Donald Trump’s meeting with Japanese Prime Minister Shinzo Abe last week might have been more symbolic than the president-elect knew. Because if we want to know what happens with far-right movements after a nationalist leader is swept to power, Abe’s Japan may provide a hint.
Trump’s election victory has raised serious questions about the prominence of America’s nationalist movement and its ability to leave a lasting mark on American society.Trump’s rhetoric on immigrants, from his calls for “extreme vetting” to his promise to deport millions of undocumented immigrants, resonated strongly with a fringe far-right movement that felt its views were finally validated. Where is this movement headed? Well, look no further than Japan.
In 2012, the Japanese people elected Prime Minister Shinzo Abe, a staunch nationalist who advocated a more proactive defense posture for Japan. He promoted a revisionist narrative of his country’s history, unnerving South Korea and China — two victims of Japan’s past military adventurism.

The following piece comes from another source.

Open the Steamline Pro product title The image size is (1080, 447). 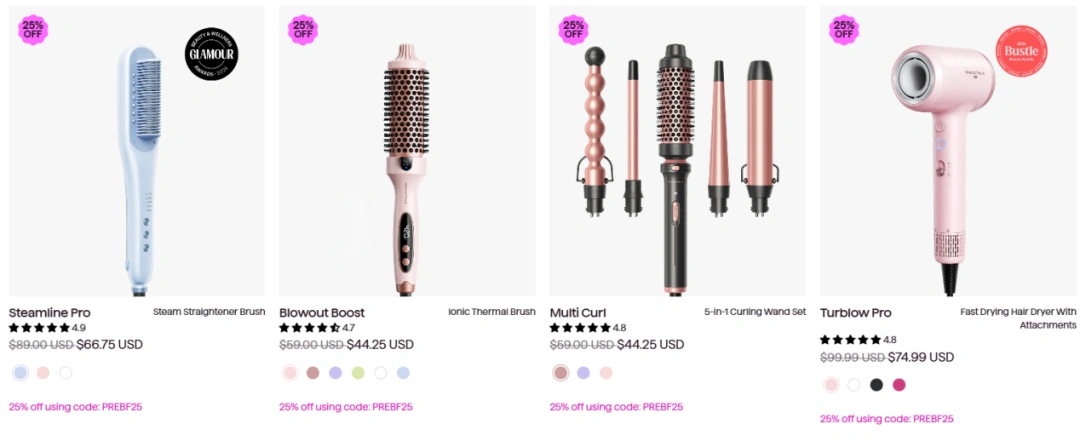pos(50,313)
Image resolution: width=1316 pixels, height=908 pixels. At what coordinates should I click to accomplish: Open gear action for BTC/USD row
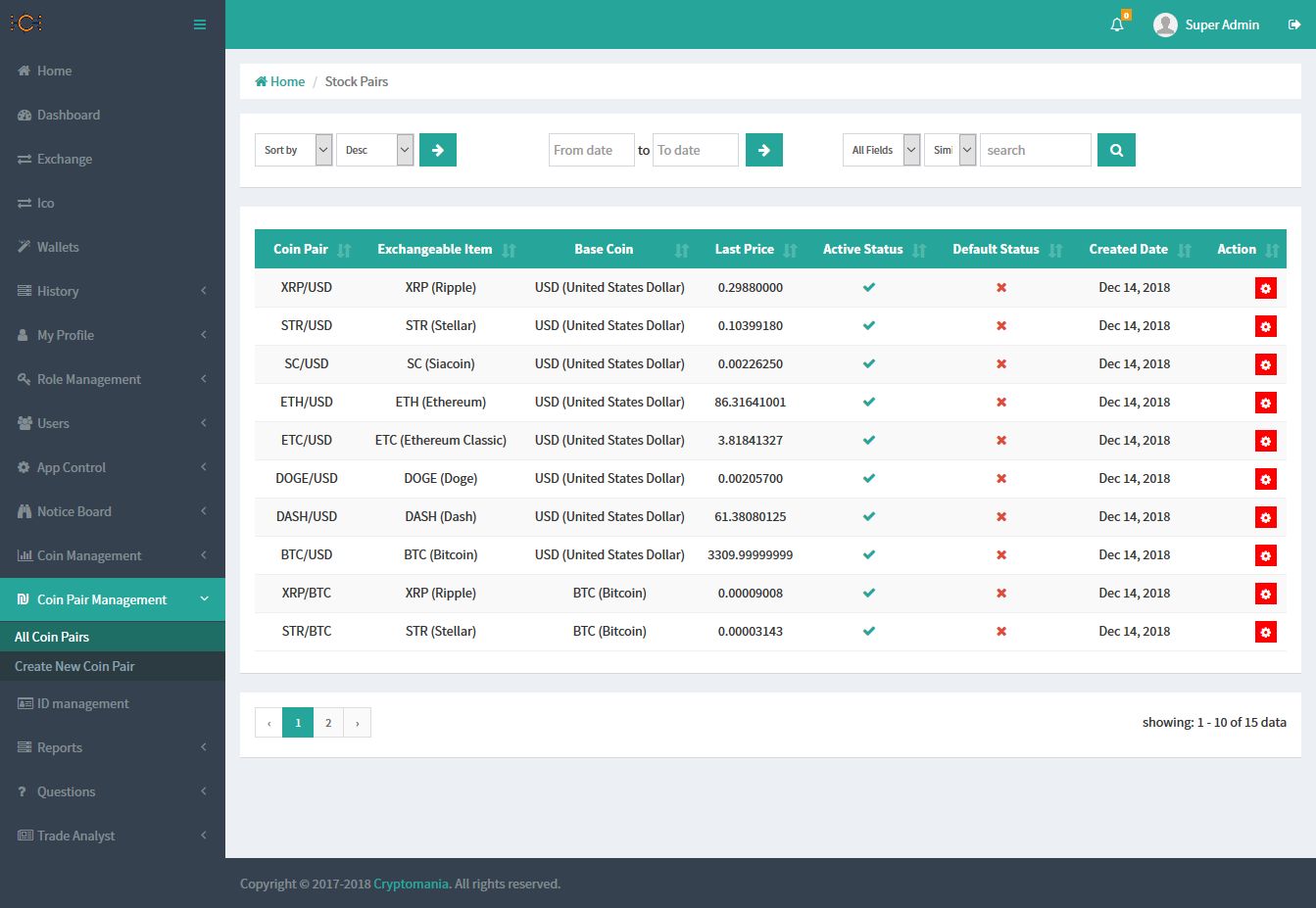(1265, 555)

Abe’s victory energized far-right groups that were previously confined to the margins of Japanese society and politics. Some of these organizations have explicitly xenophobic aims, often targeting Korean or Chinese minorities, while others advocate a return to militarism.
Although Japan’s far-right groups remain relatively marginal, after Abe’s election they became increasingly active and vocal. A xenophobic group opposed to what it calls the “privileges” of ethnic Koreans in Japan staged several demonstrations in Korean neighborhoods in 2013 and 2014. Journalists and academics deemed hostile to the views of the far-right became the targets of threats and harassment.
In one case, Hokusei University faced intense pressure to fire a lecturer because he had published in 1991 an article casting Japan’s history in a negative light. Only two weeks after the presidential election, one cannot help but observe similar incidents in the US, with reports of harassment against minorities and opponents of Donald Trump.